▶ [Extracted records]
-------------------------

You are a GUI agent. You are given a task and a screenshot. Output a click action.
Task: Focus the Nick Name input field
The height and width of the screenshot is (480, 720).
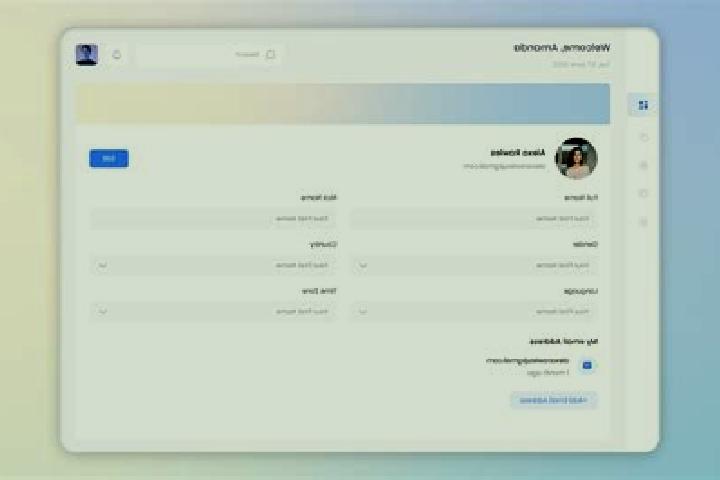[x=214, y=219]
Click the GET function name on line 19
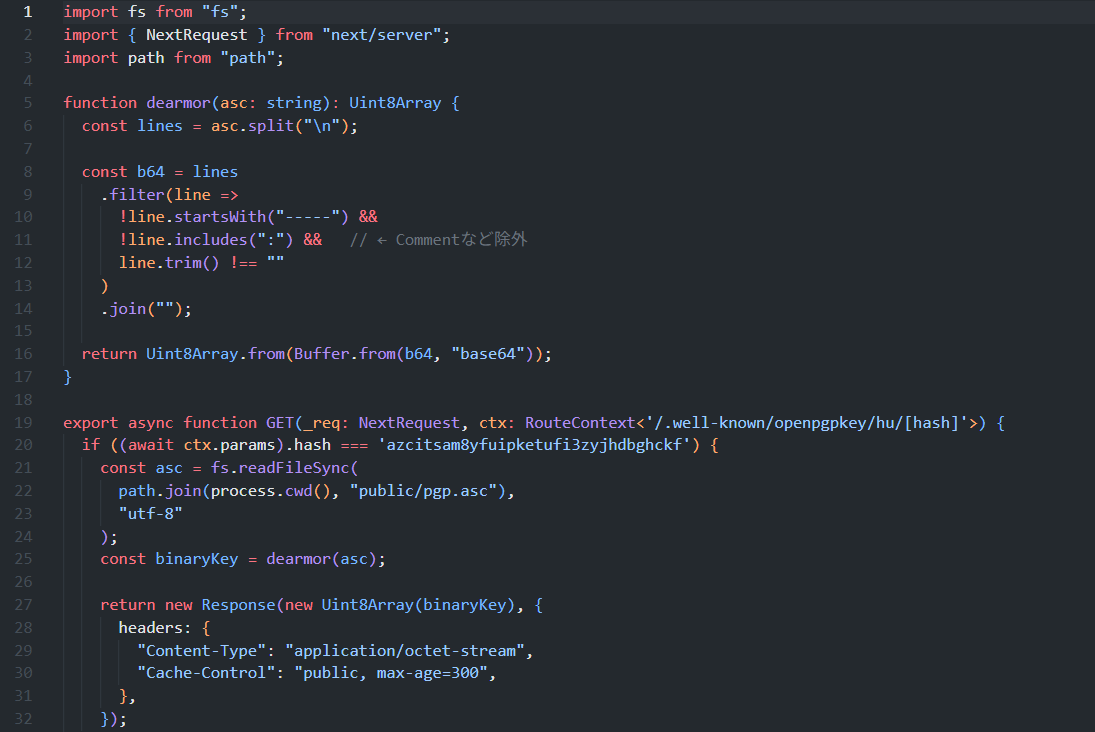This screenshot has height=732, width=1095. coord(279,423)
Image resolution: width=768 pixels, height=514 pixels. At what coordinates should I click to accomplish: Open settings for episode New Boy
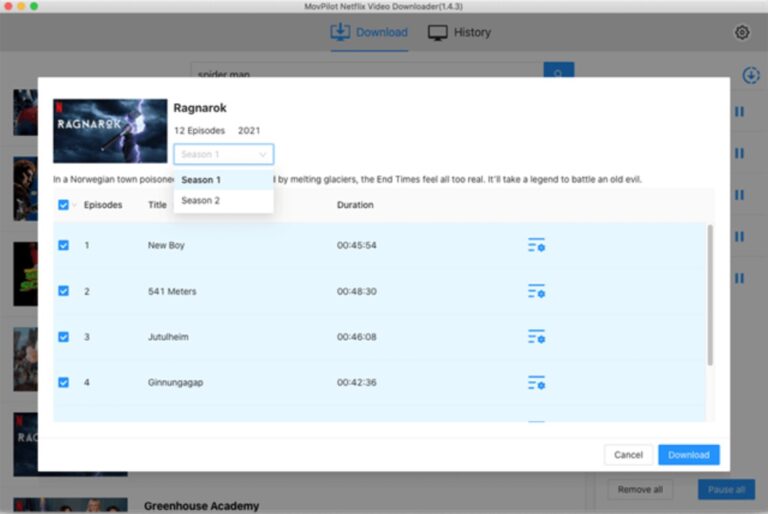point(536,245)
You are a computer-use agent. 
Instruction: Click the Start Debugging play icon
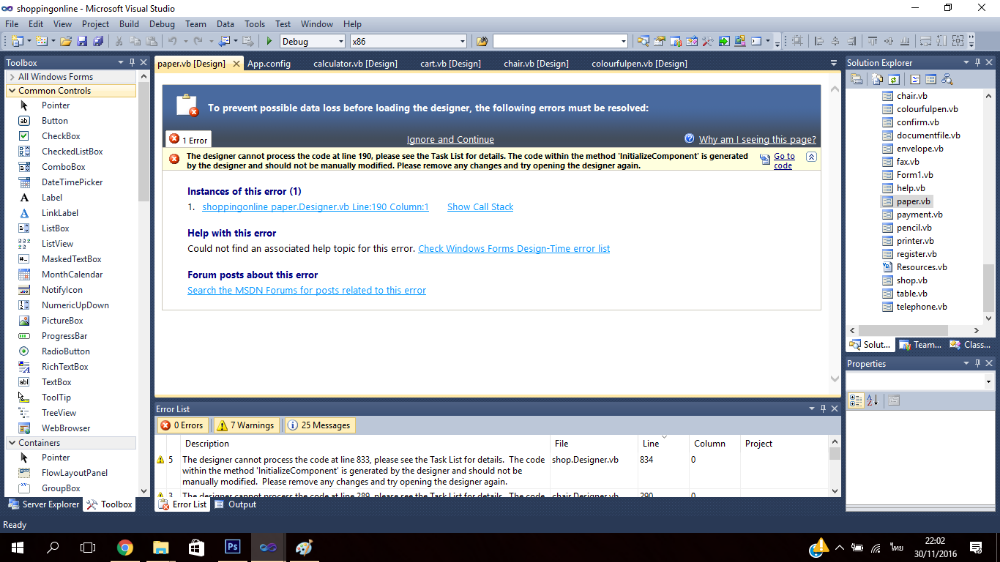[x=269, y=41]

-------------------------

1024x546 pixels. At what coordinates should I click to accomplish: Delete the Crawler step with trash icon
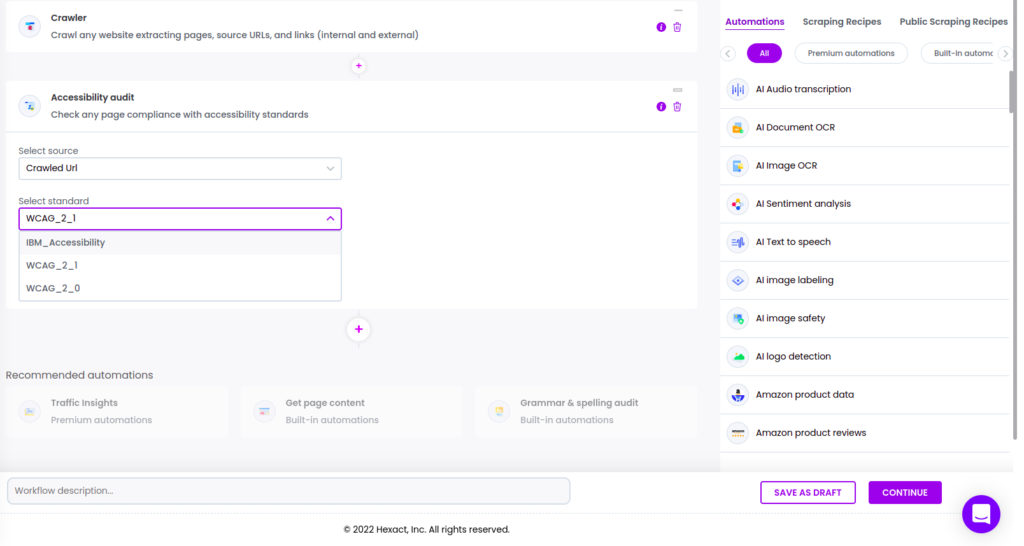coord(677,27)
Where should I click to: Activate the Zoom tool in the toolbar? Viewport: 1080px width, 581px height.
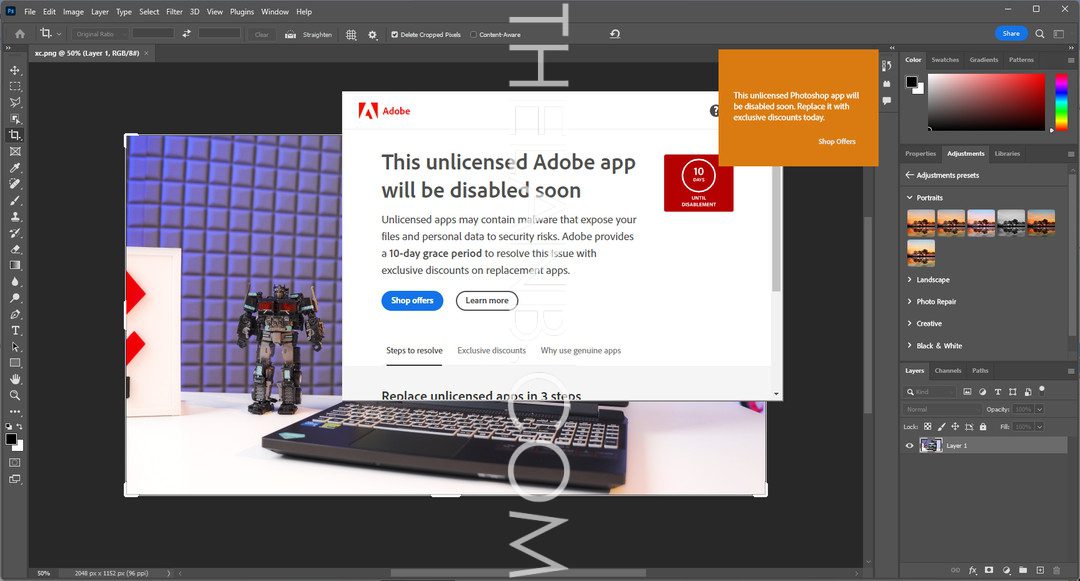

-------------------------

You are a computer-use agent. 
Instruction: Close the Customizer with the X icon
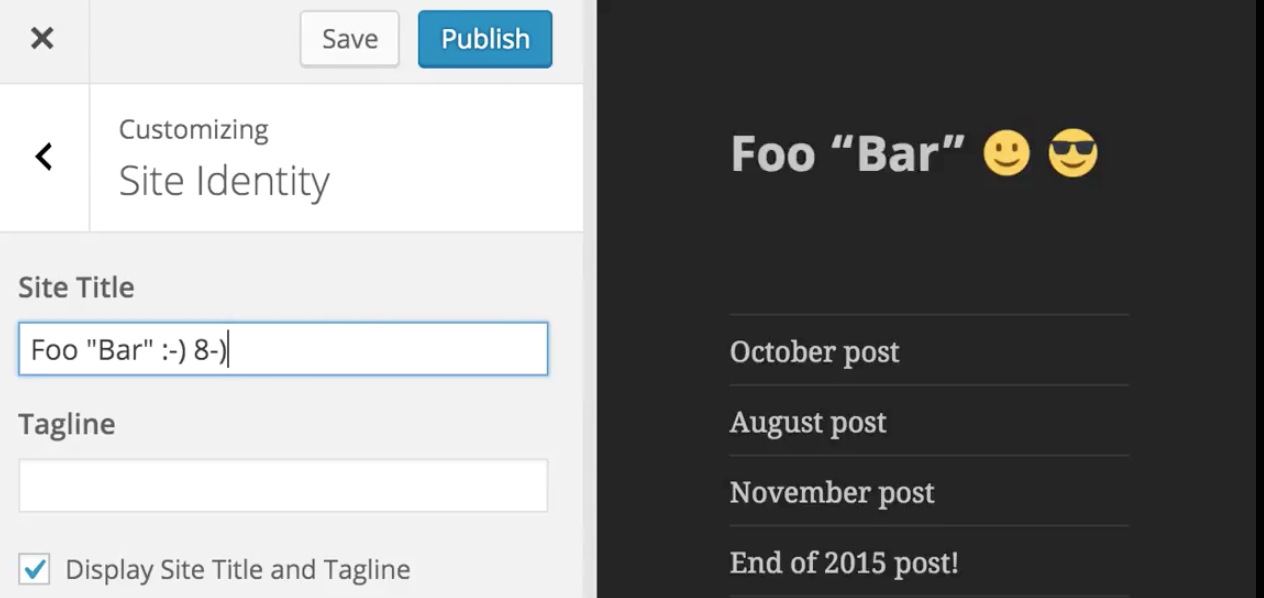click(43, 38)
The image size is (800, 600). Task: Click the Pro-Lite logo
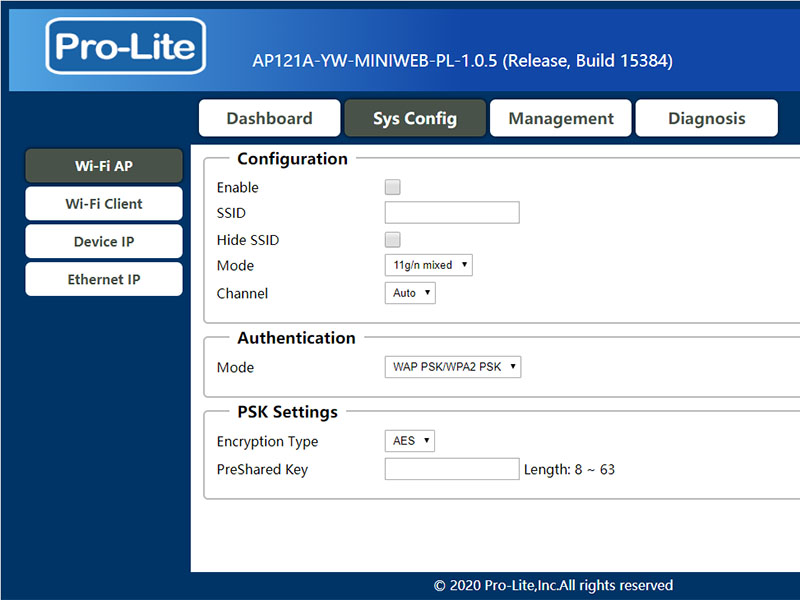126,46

-------------------------

▶ [Your objective]
Within the entries above, the lines from the one containing "1024x546 pixels. At" through the one containing "Where should I" are to be transcribed exactly, ends included, pictures excluded.

▶ [Result below]
1024x546 pixels. At what coordinates should I click to accomplish: Delete the Crawler step with trash icon
coord(677,27)
Where should I click to: Activate the Zoom tool in the toolbar? Viewport: 1080px width, 581px height.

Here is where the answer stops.